Oftentimes, the Container Security Provider will do the right thing and work properly. There are a few occasions where it can cause problems. The most common is with  KeyManager only.

For example, if you have a Java application running in Tanzu Application Service for VMs (TAS for VMs) Foundation A that is accessing another app running in TAS for VMs Foundation B, you may encounter issues if TAS for VMs Foundation B is configured to support mutual Transport Layer Security (TLS) and validate client certificates. Foundation B does not need to be configured to require mutual TLS certificates, this issue will happen even if Foundation B is configured with mutual TLS certificates as optional. 

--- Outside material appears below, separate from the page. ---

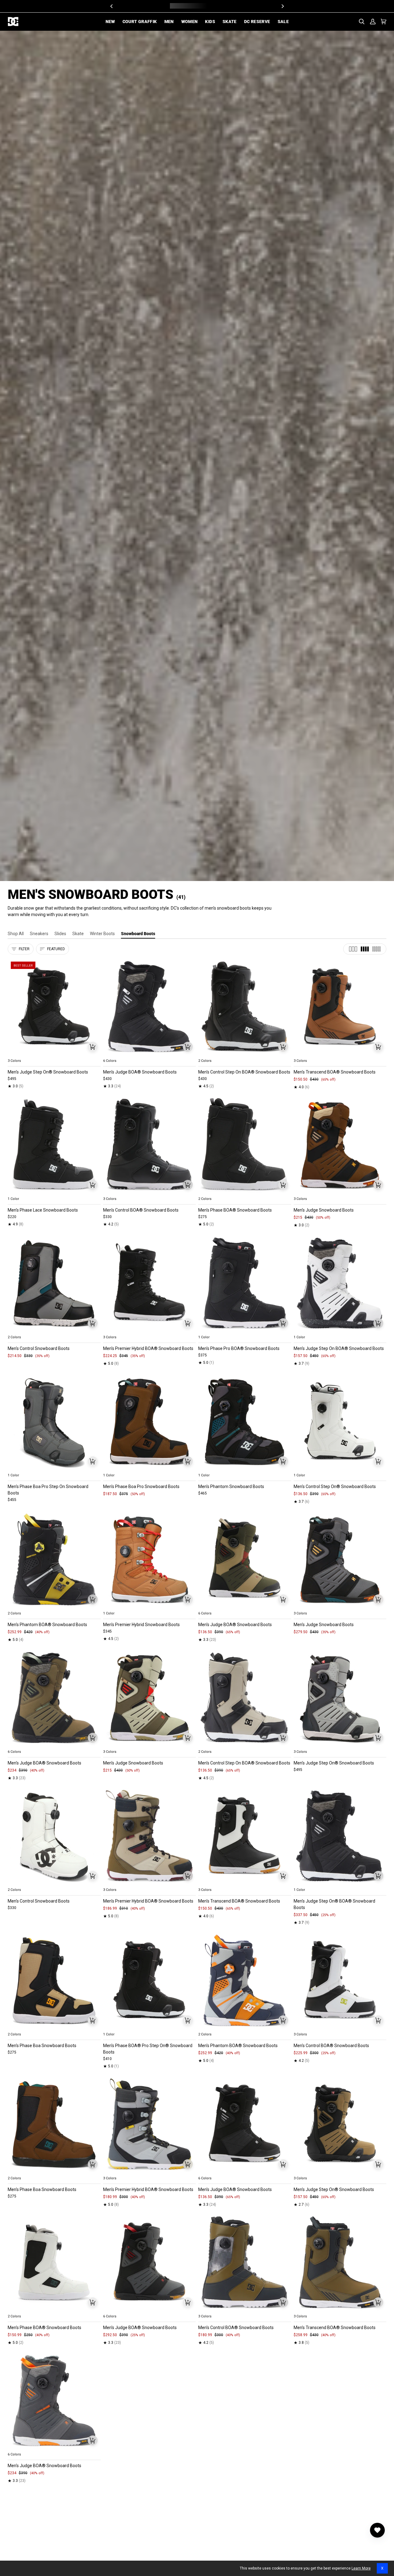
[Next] (282, 6)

The Container Security Provider will automatically add the Diego issued application instance ID cert to outbound requests. Regardless of the way Gorouter is configured, required or optional, it will always validate a mutual TLS cert if the client includes one. The Container Security Provider always includes a cert and the Gorouter will always validate it. By default, Foundation B is not configured to trust Diego Instance ID certs issued by Foundation A and you will get the error, "bad_certificate".

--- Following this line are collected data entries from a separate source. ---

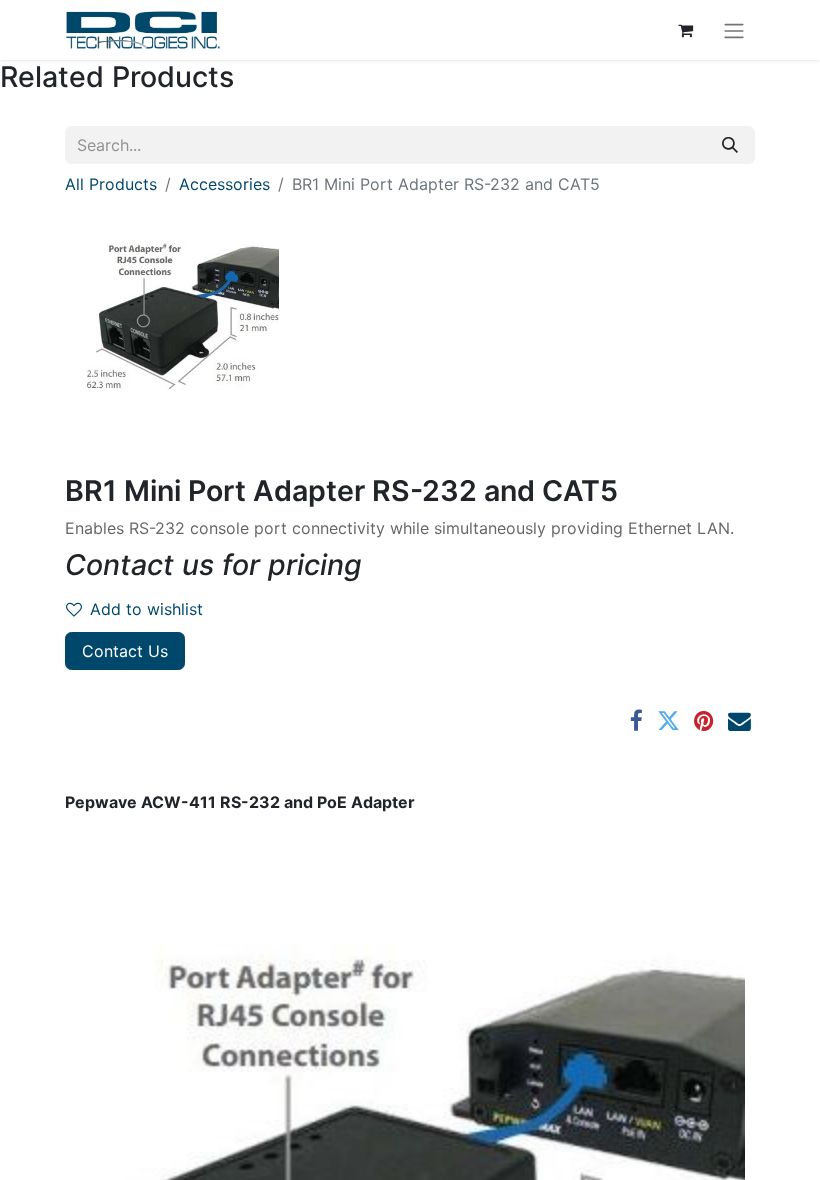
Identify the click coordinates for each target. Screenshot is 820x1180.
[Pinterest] (704, 721)
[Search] (730, 145)
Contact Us (125, 651)
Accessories (224, 184)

An alternative to disabling KeyManager is the set the option "Gorouter does not request client certificates" in TAS > Networking configuration. This option will make it so router does not request and validate the Diego Instance ID cert for application on Foundation A.

Issues with TrustManager are much less common and you generally want to keep this enabled, even when disabling KeyManager. TrustManager is responsible for automatically making sure that the JVM trusts any BOSH deployed trusted TLS certificate authorities.

In most cases, you can trust these. However, if trusting them will create problems or if you need to be more restrictive about the certificate authorities that you trust, you can disable TrustManager.

In order to disable KeyManager, use the application environment variable JBP_CONFIG_CONTAINER_SECURITY_PROVIDER.  Set the key_manager_enabled key to false. For example:

cf set-env <JAVA-APP-NAME> JBP_CONFIG_CONTAINER_SECURITY_PROVIDER '{key_manager_enabled: false}'

cf set-env <JAVA-APP-NAME> JBP_CONFIG_CONTAINER_SECURITY_PROVIDER '{trust_manager_enabled: false}'

To disable KeyManager and TrustManager at the same time, refer to the example below:

cf set-env <JAVA-APP-NAME> JBP_CONFIG_CONTAINER_SECURITY_PROVIDER '{key_manager_enabled: false, trust_manager_enabled: false}'

Restage the application to ensure the change to environment variable that the buildpack consumes takes effect.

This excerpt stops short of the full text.